Después de un par de ciclos olímpicos sin tener grandes resultados, llegó uno de los momentos más importantes en la historia de México tanto en el deporte como a nivel cultural gracias a la realización de México 68 recibiendo la justa deportiva más importante del planeta en nuestro país lo que trajo grandes resultados en todos los sentidos para los mexicanos que vivieron una experiencia inolvidable con aquellos juegos. En lo deportivo, que es el recorrido que estamos pasando, se tuvo a la delegación más grande en la historia con 275 atletas de los cuales 233 eran hombres y 42 mujeres.
La inauguración fue en el Estadio Olímpico Universitario con todas las delegaciones haciendo su habitual recorrido por todo el inmueble y los juegos fueron inaugurados por el entonces presidente Gustavo Díaz Ordaz. Aquellos juegos tuvieron algunas polémicas como la altitud que tenían varias ciudades del país o el comienzo de los saludos de atletas negros que se unían al movimiento del Poder Negro. Al final fueron unos juegos memorables que se recuerdan hasta ahora por el gran recibimiento que tuvieron los mexicanos con gente de todos los países.
Sin embargo, lo más importante ocurrió en las pruebas en donde México tuvo su mejor actuación hasta el momento con tres medallas de oro. La más sorpresiva fue en la natación con Felipe Muñoz que sólo tenía tres años de experiencia en la disciplina consiguiendo el primer lugar en los 200 metros pecho causando una auténtica locura para el pueblo mexicano en uno de los momentos históricos de nuestro deporte. En tanto, las otras dos preseas doradas llegaron gracias al boxeo en los puños de Antonio Roldán que ganó por descalificación de su rival en 57kg y Ricardo Delgado Nogales en el peso mosca, 51kg dominando a placer a todos sus rivales juntando por única vez en tres ocasiones el himno mexicano en lo más alto del podio.
El mérito no quedó ahí ya que también se sumaron tres platas y tres bronces para un total de nueve medallas.
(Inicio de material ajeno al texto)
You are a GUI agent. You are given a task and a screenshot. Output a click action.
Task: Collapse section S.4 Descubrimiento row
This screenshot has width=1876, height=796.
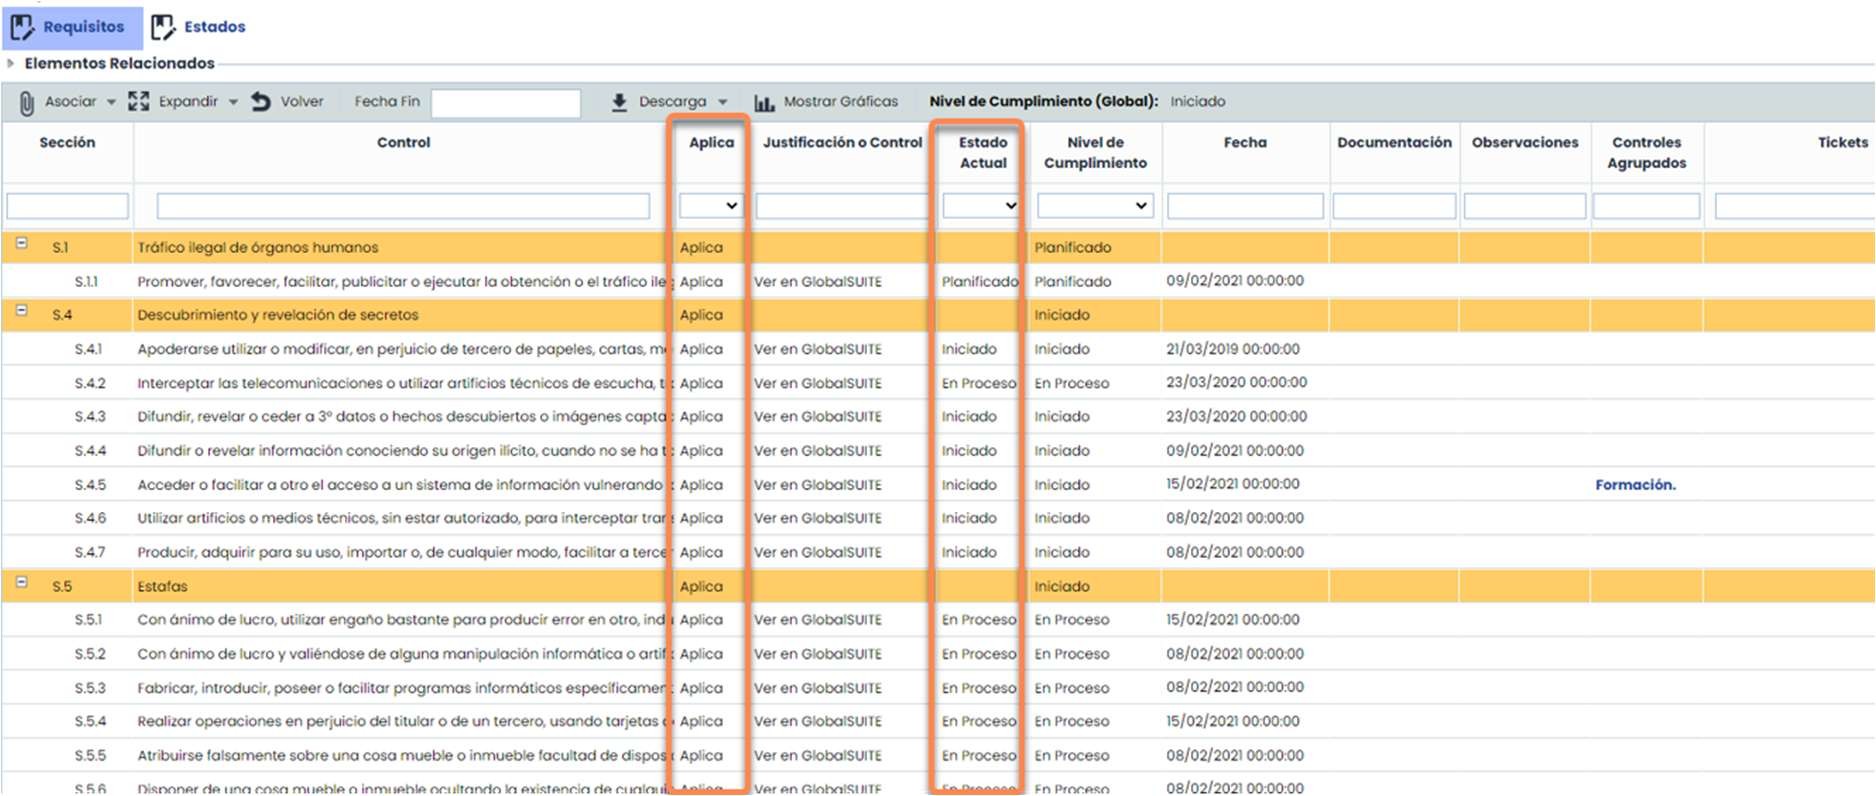(21, 311)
Las platas llegaron gracias a José Pedraza Zúñiga en la marcha de 20km, María del Pilar Roldán en florete individual en esgrima y Álvaro Gaxiola desde la plataforma de los 10 metros en clavados. Los bronces fueron obra de Agustín Zaragoza y Joaquín Rocha en los 75kg y +81kg respectivamente en el boxeo que brilló durante todos los juegos mientras que el restante fue gracias a María Teresa Ramírez en los 800 metros libres de natación en otra grata sorpresa. Estos juegos también serán recordados por siempre al ser la primera ocasión en que México tuvo medallistas mujeres en el podio redondeando unos Olímpicos que serán para siempre parte de la historia de nuestro país.